= TASK ITEM =
Look through the entries below. Report each line that has the word "agent" in it.

= GIVEN INFORMATION =
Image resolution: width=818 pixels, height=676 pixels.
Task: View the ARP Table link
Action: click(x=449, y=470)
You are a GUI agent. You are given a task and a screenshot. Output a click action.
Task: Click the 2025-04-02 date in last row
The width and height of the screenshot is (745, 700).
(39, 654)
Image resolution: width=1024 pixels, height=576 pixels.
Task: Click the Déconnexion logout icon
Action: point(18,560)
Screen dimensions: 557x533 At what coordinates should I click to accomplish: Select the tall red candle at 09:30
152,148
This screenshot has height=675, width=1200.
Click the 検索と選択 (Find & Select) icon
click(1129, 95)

* * *

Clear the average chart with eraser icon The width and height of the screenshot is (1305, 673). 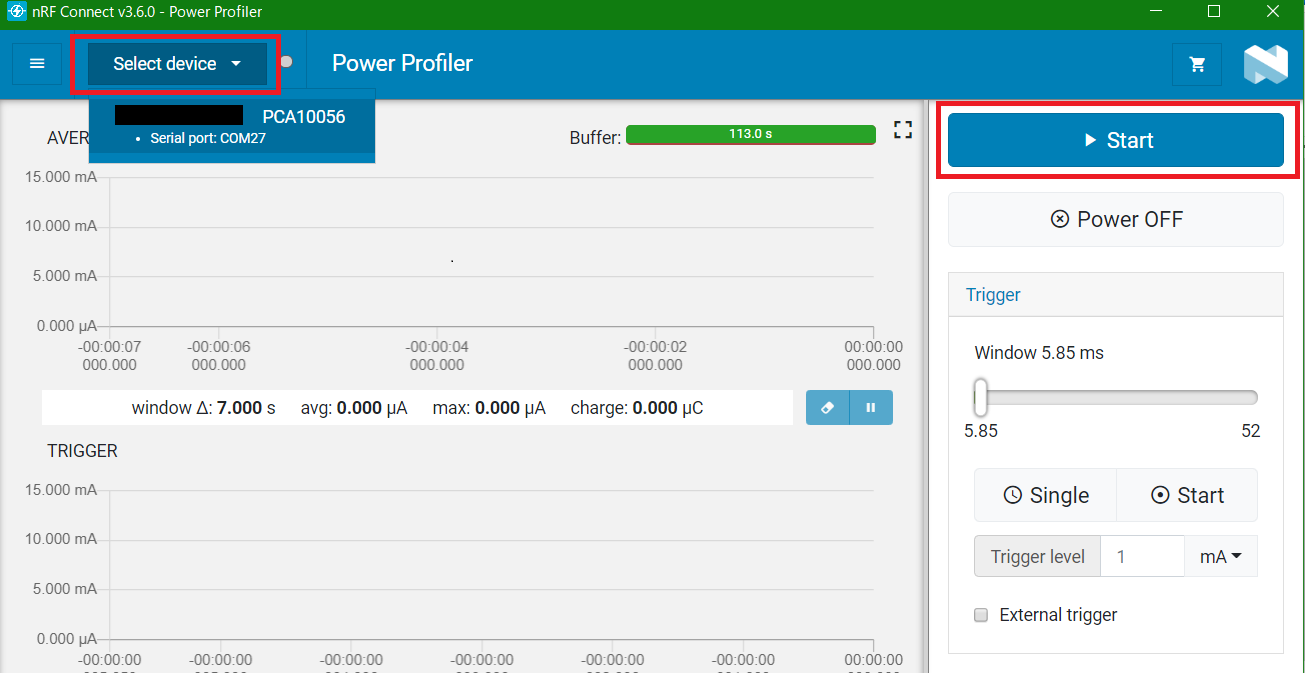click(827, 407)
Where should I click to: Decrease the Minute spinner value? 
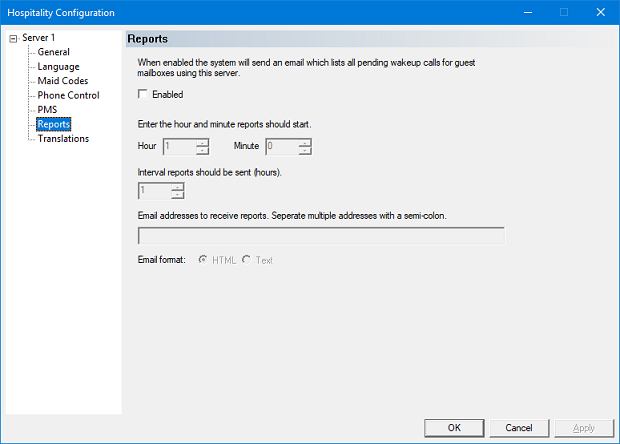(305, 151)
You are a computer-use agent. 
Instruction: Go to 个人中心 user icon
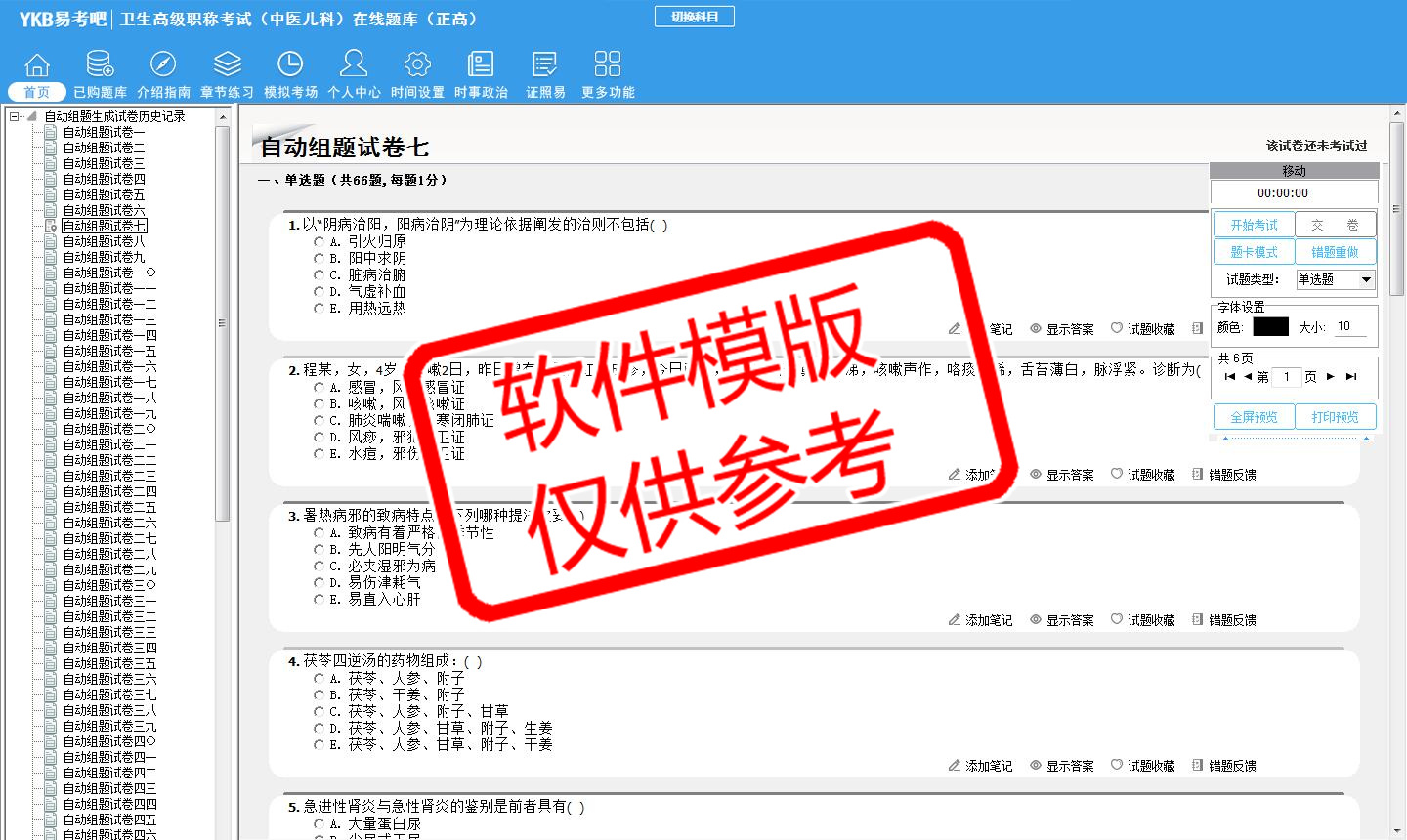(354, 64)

---

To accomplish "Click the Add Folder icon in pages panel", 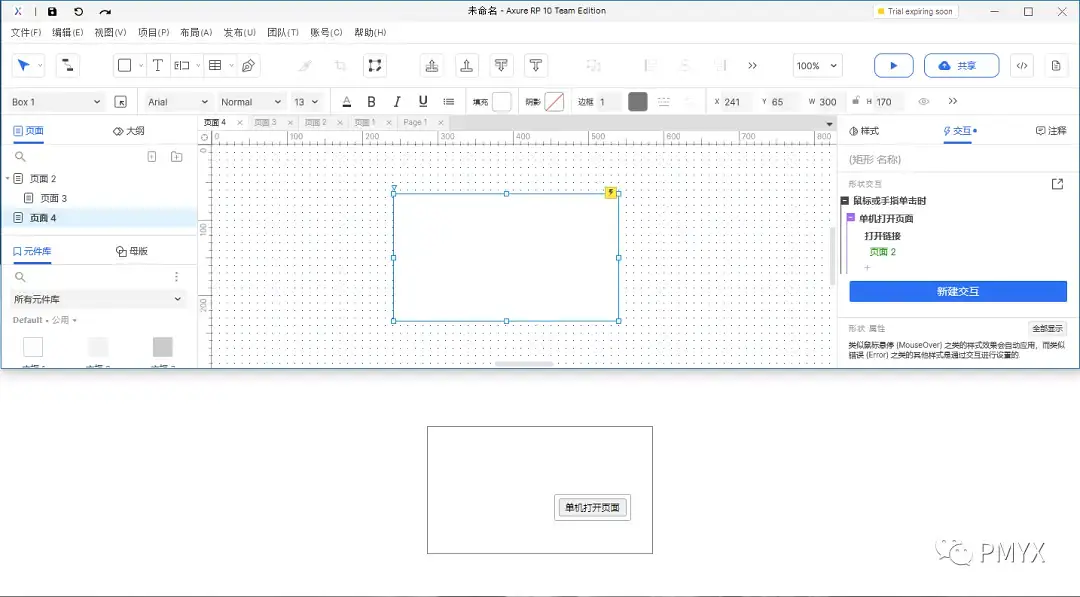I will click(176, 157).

= FINAL ANSWER =
You are a GUI agent. You are given a task and a screenshot. Output a click action.
You are a computer-use agent. 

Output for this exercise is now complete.